Odessa Classics: Alik Oschmjanskij

Alik Oschmjanskij, hier mit der „Geschichte des Kachowsker Rabbis“, wurde 1944 in Odessa geboren und absolvierte die berühmte Stoljarski-Musikschule für hochbegabte Kinder, die auch David Oistrach und Emil Gilels besuchten. Später besuchte er das Odessaer Konservatorium, studierte Akkordeon, leitete diverse Ensembles, u.a. das Tulaer Zigeunerensemble und das Ensemble des 2. Odessaer Standesamtes.
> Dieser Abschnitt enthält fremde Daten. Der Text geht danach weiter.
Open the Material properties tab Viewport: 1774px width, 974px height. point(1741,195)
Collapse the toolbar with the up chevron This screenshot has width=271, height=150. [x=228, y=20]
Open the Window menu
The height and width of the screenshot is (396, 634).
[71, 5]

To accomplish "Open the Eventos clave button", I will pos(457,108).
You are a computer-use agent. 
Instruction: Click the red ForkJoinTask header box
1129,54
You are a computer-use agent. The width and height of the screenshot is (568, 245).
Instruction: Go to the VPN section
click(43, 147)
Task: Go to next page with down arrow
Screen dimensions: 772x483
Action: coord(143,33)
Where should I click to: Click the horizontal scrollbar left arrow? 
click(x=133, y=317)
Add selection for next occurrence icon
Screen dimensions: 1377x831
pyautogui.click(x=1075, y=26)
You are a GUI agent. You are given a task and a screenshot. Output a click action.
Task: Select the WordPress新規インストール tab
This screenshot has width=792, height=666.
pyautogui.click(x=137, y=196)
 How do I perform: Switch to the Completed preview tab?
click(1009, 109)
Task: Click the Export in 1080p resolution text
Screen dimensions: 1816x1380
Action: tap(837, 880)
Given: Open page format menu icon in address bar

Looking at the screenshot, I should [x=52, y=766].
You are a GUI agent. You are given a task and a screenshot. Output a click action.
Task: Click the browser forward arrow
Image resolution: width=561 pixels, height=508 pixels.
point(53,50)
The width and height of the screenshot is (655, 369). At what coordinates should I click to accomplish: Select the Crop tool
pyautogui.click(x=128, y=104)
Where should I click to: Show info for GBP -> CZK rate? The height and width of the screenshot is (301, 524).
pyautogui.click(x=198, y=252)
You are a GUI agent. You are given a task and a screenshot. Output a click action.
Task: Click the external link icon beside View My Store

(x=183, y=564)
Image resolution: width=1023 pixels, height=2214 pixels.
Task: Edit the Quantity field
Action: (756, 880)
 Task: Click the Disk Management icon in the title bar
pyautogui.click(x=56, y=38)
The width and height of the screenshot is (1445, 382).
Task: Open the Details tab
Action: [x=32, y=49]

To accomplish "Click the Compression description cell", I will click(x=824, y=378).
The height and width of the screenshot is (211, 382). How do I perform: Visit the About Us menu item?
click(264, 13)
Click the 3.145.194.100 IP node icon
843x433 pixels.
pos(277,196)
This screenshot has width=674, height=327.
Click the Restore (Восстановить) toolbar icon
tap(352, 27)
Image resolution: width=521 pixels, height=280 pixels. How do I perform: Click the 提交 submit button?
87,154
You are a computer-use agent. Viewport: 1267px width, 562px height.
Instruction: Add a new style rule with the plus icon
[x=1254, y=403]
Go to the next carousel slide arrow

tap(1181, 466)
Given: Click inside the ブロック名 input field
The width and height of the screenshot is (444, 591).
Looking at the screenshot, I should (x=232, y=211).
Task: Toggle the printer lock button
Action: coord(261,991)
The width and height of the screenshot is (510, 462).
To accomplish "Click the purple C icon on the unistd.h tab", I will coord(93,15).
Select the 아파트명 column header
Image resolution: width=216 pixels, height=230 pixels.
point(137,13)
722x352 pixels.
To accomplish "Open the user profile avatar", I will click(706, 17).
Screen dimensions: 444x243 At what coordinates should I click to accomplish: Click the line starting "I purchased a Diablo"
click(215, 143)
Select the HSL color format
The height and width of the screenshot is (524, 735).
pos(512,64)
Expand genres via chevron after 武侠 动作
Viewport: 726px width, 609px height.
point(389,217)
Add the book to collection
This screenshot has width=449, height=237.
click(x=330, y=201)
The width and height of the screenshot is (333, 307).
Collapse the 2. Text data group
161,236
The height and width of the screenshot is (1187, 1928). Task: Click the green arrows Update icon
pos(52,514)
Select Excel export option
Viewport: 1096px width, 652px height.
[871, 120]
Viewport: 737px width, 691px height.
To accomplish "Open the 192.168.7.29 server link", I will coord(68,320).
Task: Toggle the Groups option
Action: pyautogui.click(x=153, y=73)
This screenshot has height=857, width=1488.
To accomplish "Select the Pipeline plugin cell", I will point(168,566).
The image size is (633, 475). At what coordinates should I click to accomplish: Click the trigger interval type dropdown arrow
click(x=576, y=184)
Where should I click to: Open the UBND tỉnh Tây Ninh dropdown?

Wer denkt, dass das keine erstklassige Band gewesen sein kann, der weiß nichts von Odessa und davon, wie wichtig Hochzeiten in dieser Weltgegend seit jeher sind, wie hingebungsvoll sie gefeiert werden und wie wichtig Musik dafür immer schon war.

Odessa war immer voll von hervorragenden Musikern und auf Hochzeiten verdienten viele von ihnen sich einiges dazu. Gespielt wurde dort alles, was gewünscht wurde. Und gewünscht wurden natürlich auch die „Odessaer Chansons“, jene „südlichen“ Lieder von „Gop-so-Smykom“ bis „Murka“, die sogar Stalin mochte.

„Istorija Kachowskogo Ravvina“ (Die Geschichte des Rabbi von Kachowsk“) ist ein fabelhaftes Beispiel dafür, wie in den Odessaer Gaunerchansons der Mythos des freien, heiteren, halb- oder vollkriminellen Lebens am Schwarzen Meer gefeiert wird. Das Lied handelt von einem Rabbi aus der Kleinstadt Kachowsk und von seiner wunderschönen, sanften Tochter, deren Haut so weiß ist wie neues Porzellan. Schlau ist die Gute auch, und zwar so schlau wie ein ganzer Band des Talmuds. Dann aber kommt die Revolution, und das schwungvolle Mädchen verliebt sich in einen Abgesandten der neuen Moskauer Macht, den Genossen Iwanow. Sie verlässt ihren Vater, den Rabbi, Hals über Kopf – und was tut der? Der Rabbi fällt vom Glauben ab, rasiert sich den Bart, gibt das koschere Essen auf, verlässt sein Haus und widmet sich fortan dem naturgemäß verbotenen Handel mit Brillanten. Wo? In Odessa!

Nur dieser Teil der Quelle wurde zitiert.